<<<<

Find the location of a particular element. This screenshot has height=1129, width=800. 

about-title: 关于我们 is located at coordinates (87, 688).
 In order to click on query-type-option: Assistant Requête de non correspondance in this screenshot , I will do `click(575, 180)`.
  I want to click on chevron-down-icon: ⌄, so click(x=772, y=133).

>>>>
<<<<

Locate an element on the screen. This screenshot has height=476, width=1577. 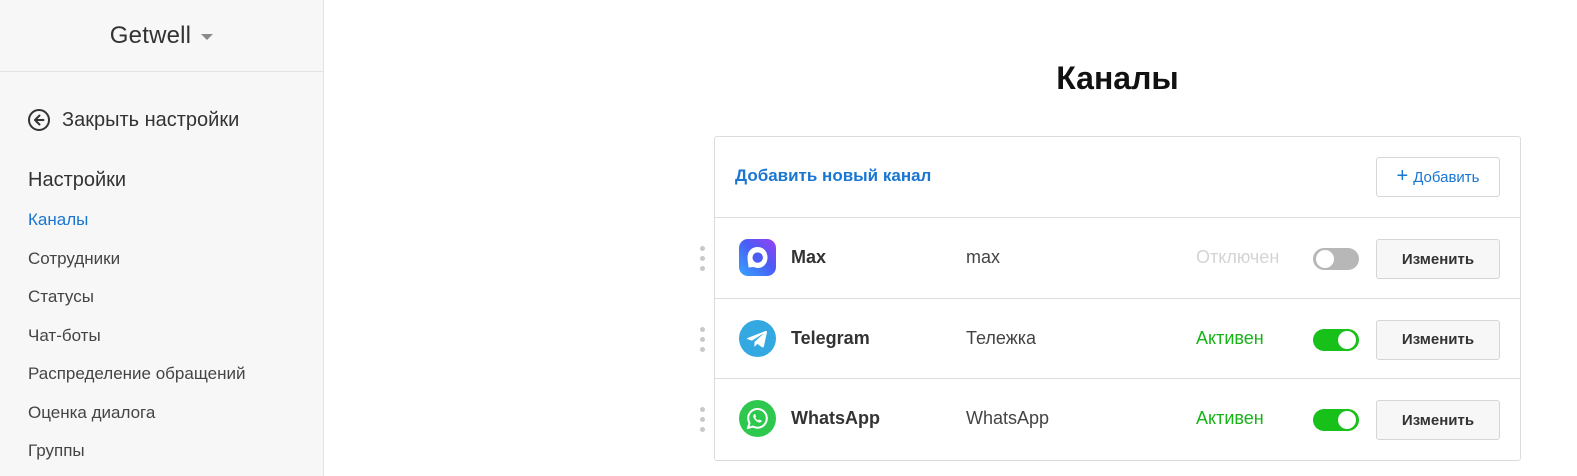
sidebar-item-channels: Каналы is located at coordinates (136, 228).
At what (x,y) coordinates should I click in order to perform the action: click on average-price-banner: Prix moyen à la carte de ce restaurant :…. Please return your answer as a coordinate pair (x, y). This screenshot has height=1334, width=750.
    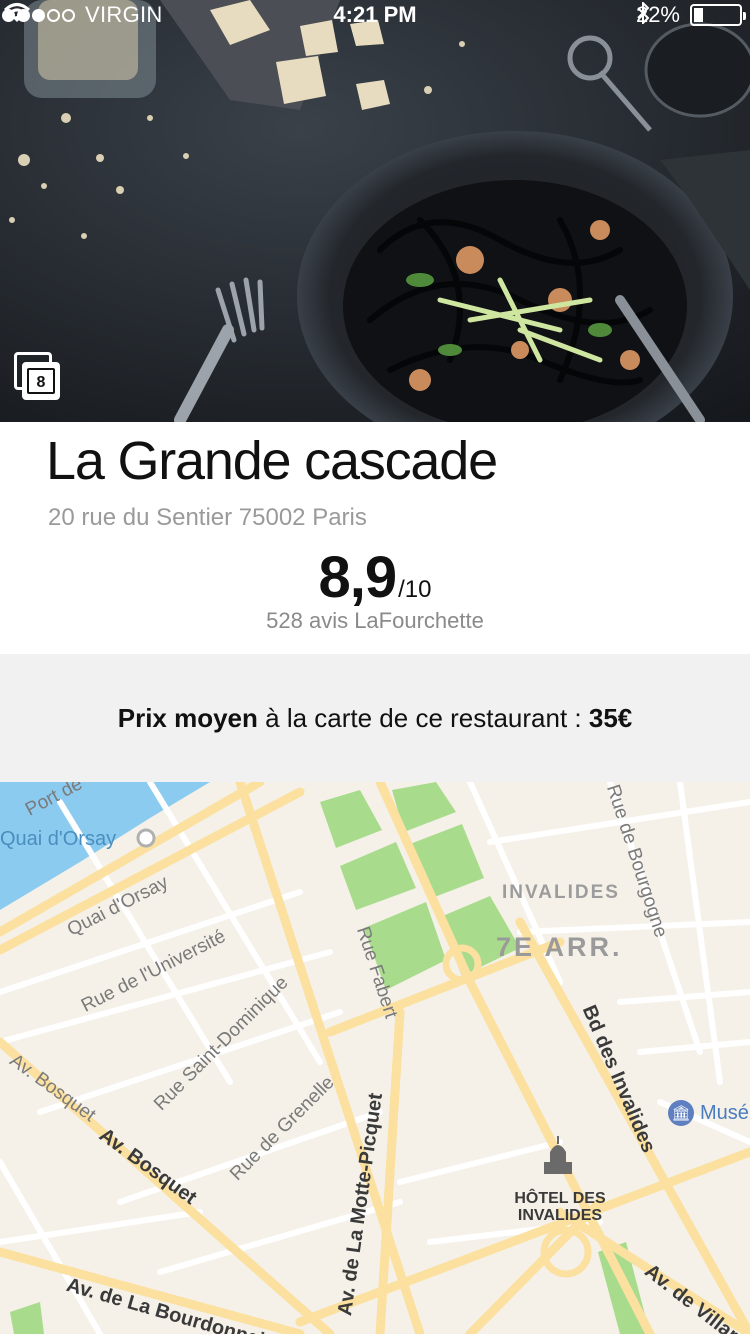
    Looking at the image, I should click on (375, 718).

>>>>

REQUIRED WORK> Copy the rows word for word, from the line with "Locate an element" up to and including the line with "Looking at the". Leave out the pictures.

EXERCISE SOLUTION>
Locate an element on the screen. This screenshot has height=476, width=1577. 
sidebar-item-channels: Каналы is located at coordinates (136, 228).
At what (x,y) coordinates should I click in order to perform the action: click on average-price-banner: Prix moyen à la carte de ce restaurant :…. Please return your answer as a coordinate pair (x, y). This screenshot has height=1334, width=750.
    Looking at the image, I should click on (375, 718).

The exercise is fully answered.